The Toledo Translation Fund: Call for Donations

Toledo

The Toledo Translation Fund was established to support the translation into English of major works in the humanities and social sciences, from a wide range of world languages and cultures. Named after the twelfth- and thirteenth-century Toledo School of Translators—whose translations of philosophical and scientific treatises from Arabic, Greek and Hebrew paved the way for the Renaissance—Toledo Translation Fund projects will focus on texts that are sure to be of enduring value.

The Toledo Translation Fund is a part of the Center for Economic and Social Research (CERSC), a 501(c)3 nonprofit organization. One hundred percent of received funds will be paid directly to internationally recognized translators, whose work will be contracted according to the best-practice guidelines of the American Translators Association. Translations will only be contracted and paid for once the publication of the text, by a leading English-language press, is assured.

Projects that we are currently fundraising for include:

Hans-Georg Backhaus’ Dialectic of the Value-Form

Although one must hold on to the painstakingly achieved insight that Marx’s critique of economic categories transcends the scope of economics as a field, the analysis of the forms of value — oriented toward philosophical categories — must be understood in its function of sublating the antinomies of economics as a field. In a modification of the fourth Thesis on Feuerbach, Marx’s critique of Ricardo can be characterized as follows: Ricardo assumes the fact of economic self-alienation, the doubling of the product into a thing of value, something imaginary, and a real thing. His theory consists in resolving value into labour. He overlooks that the main task still remains to be performed. The fact, namely, that the product is set apart from itself and is fixed beyond consciousness, as an independent realm of economic categories, can only be explained by the self-fragmentation and self-contradictory nature of social labour. This must itself therefore be understood first of all in its contradiction, in order to be practically revolutionized by the abolition of the contradiction. Thus, for example, after labour has been discovered as the secret of value, the former must itself be theoretically criticized and practically overturned. Methodologically, we are dealing here with the already demonstrated problematic of the advancement from the abstract to the concrete, from value to the form of appearance of value.

The classic collection of essays which were instrumental in initiating the New German Reading of Marx as well as revitalizing value-form theory and critical theory has never been fully translated into English. It is contracted to be published by the Historical Materialism Book Series. But we need your help!

The wave of Marxian scholarship known as the New German Reading of Marx that emerged in West Germany in the late-sixties and seventies has received unprecedented interest due to the popularity of its reception by authors such as Michael Heinrich, Moishe Postone, Werner Bonefeld, Christopher Arthur, Patrick Murray, Riccardo Bellofiore and Simon Clarke. However, little of this work has been translated into English.
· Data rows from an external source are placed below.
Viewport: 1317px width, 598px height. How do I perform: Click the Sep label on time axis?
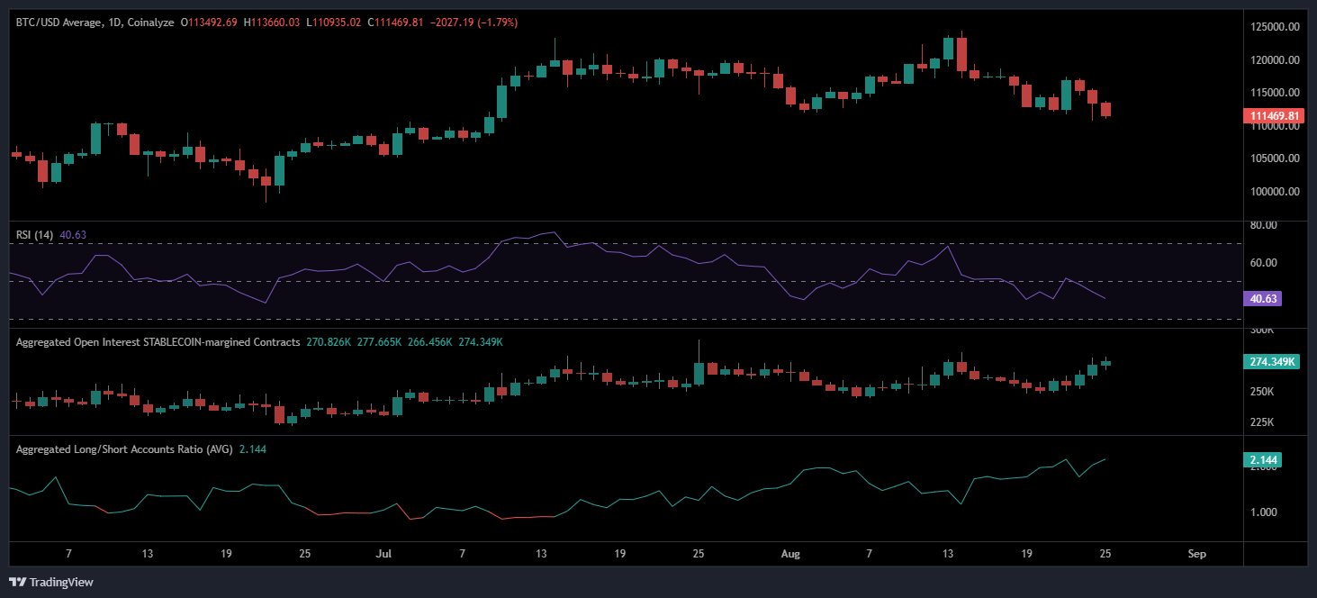click(x=1196, y=553)
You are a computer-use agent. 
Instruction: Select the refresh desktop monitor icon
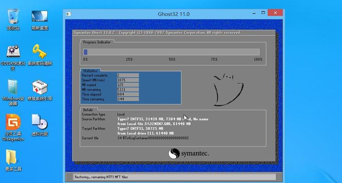39,19
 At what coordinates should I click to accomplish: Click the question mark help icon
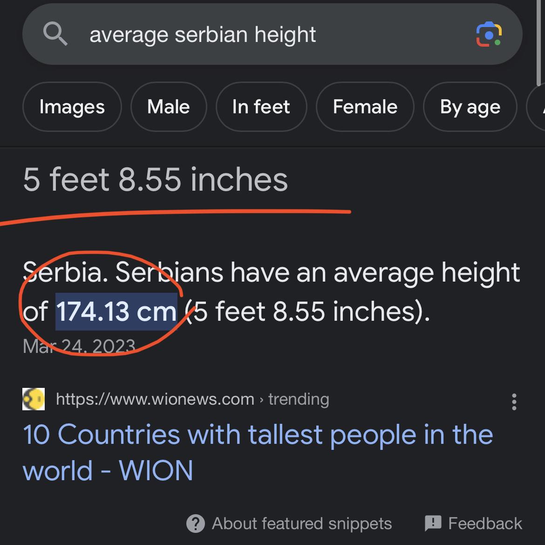click(x=196, y=524)
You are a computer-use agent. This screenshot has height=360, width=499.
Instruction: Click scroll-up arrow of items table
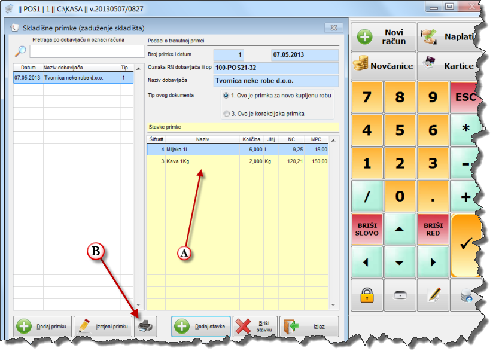pyautogui.click(x=334, y=140)
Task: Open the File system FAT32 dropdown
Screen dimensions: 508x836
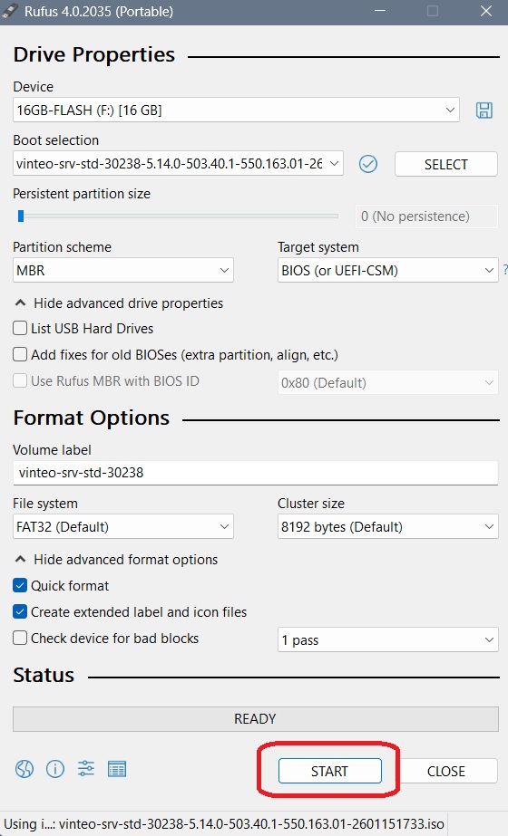Action: pyautogui.click(x=122, y=527)
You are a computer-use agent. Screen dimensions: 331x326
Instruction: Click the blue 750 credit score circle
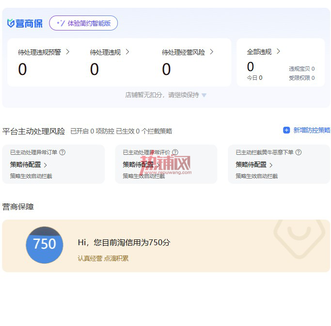click(45, 245)
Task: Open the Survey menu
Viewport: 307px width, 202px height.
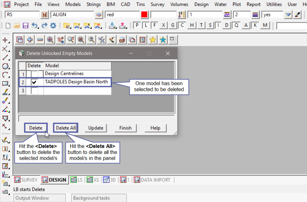Action: pyautogui.click(x=157, y=4)
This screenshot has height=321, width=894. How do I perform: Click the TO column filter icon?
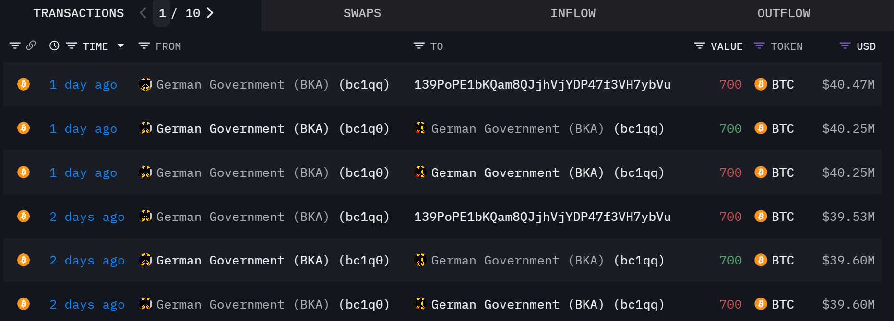tap(419, 46)
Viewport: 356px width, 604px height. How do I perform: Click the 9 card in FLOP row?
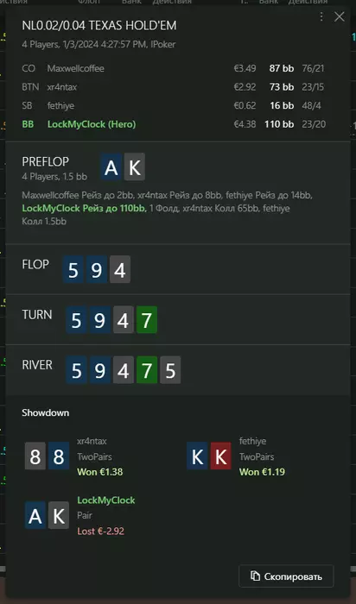(x=97, y=269)
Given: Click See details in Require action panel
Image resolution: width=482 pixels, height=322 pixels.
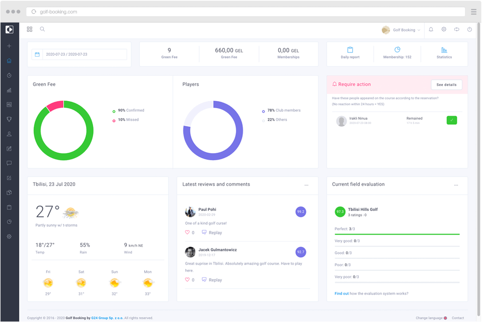Looking at the screenshot, I should [x=446, y=84].
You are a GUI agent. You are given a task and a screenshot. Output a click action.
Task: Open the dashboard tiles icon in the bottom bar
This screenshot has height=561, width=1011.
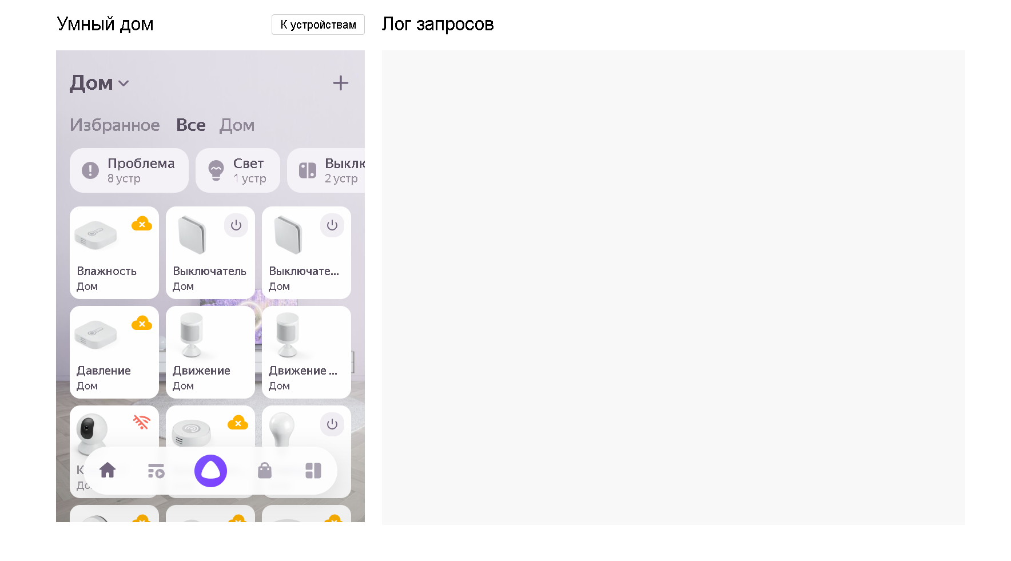click(313, 471)
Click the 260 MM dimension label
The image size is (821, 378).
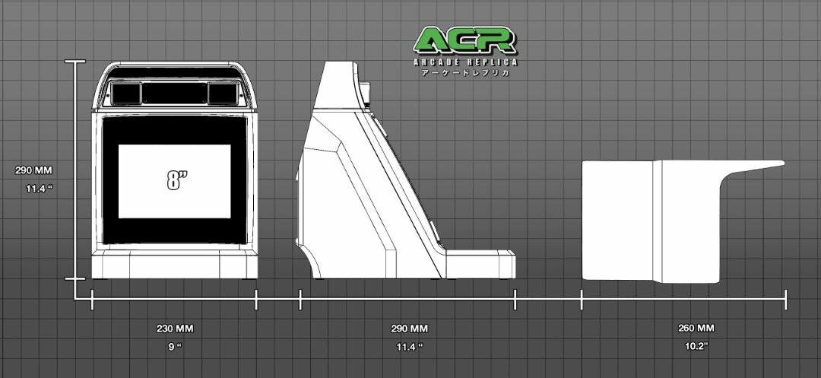coord(696,329)
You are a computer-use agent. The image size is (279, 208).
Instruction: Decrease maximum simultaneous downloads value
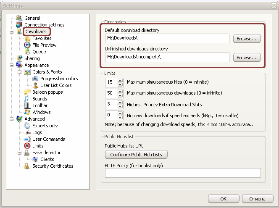(120, 95)
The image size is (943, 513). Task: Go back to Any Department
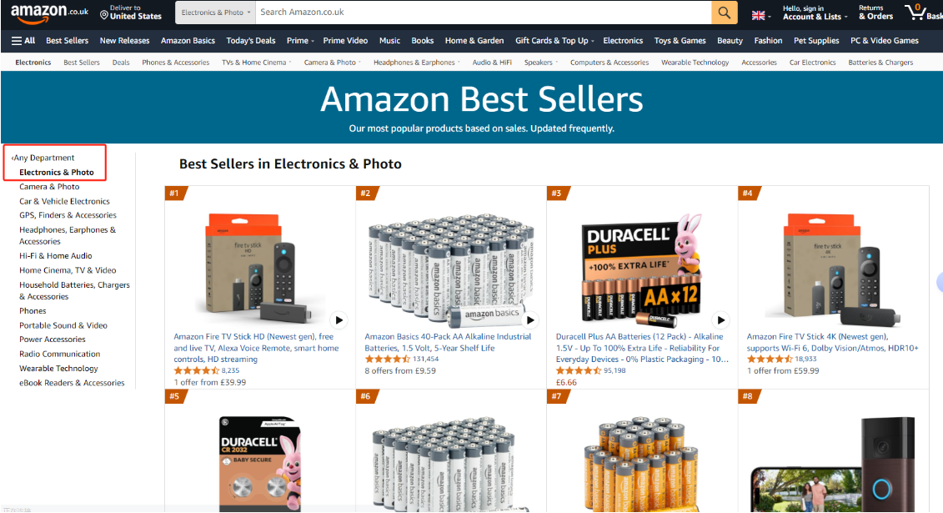pyautogui.click(x=43, y=158)
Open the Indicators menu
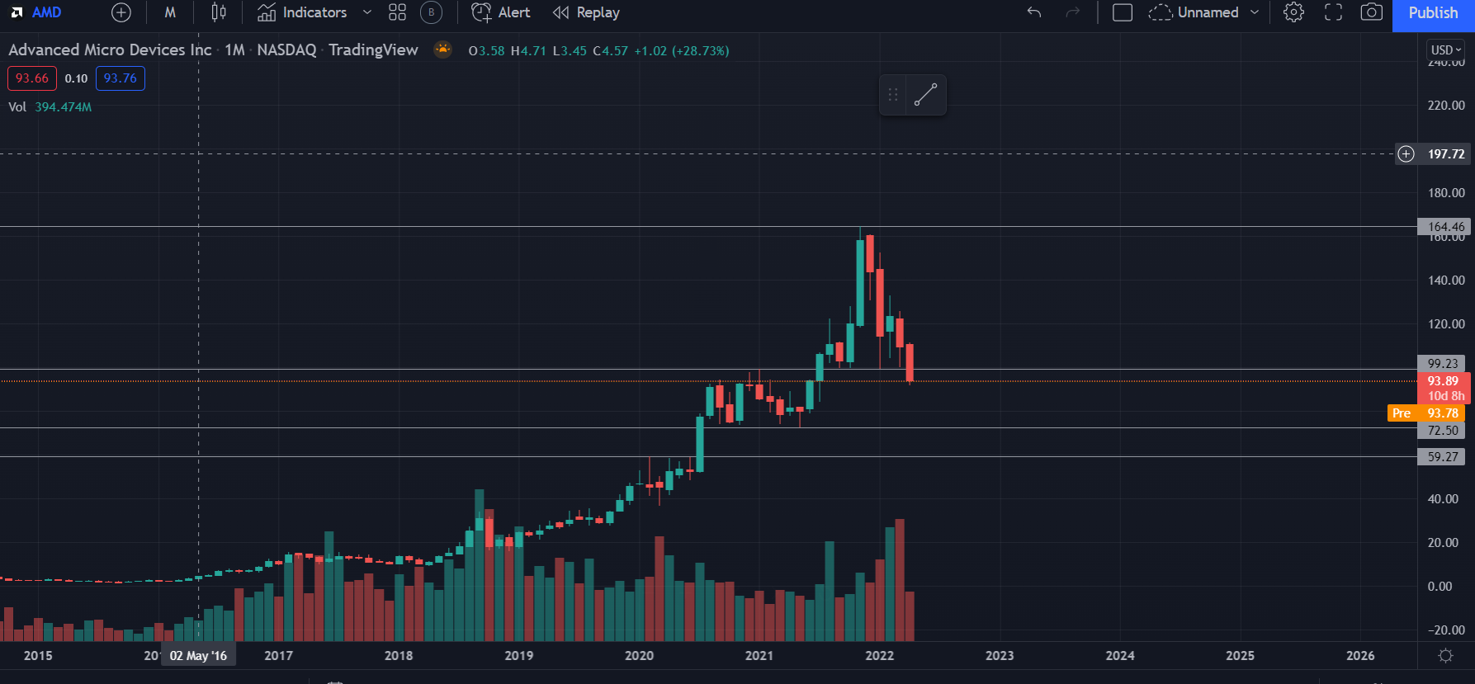This screenshot has height=684, width=1475. pyautogui.click(x=302, y=12)
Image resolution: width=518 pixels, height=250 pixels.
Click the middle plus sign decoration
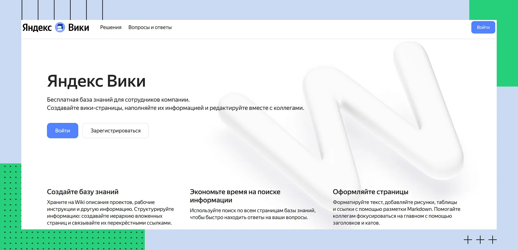[480, 240]
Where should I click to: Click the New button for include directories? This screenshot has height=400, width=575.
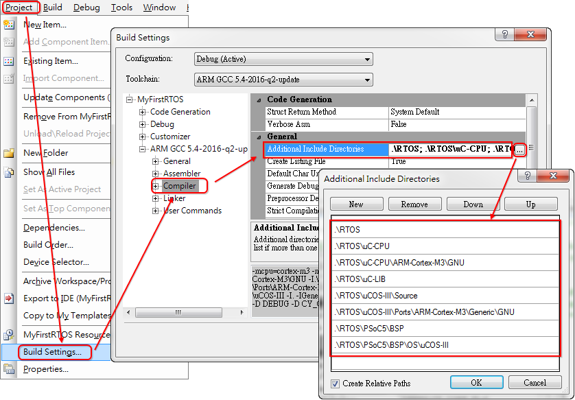tap(355, 204)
We are planning to translate a series of seminal texts in the New German Reading of Marx by authors such as Hans-Georg Backhaus, Helmut Reichelt, Alfred Schmidt, Alfred Sohn-Rethel, and important later contributions such as those by Helmut Brentel, Joachim Hirsch, Dieter Wolf, Ingo Elbe, Roswitha Scholz, Nadja Rakowitz, Sonja Buckel, Sven Ellmers, Andreas Harms, Dirk Braunstein and Frank Engster. The first work in this series will be Hans-Georg Backhaus’s essay collection: Dialectic of the Value-Form.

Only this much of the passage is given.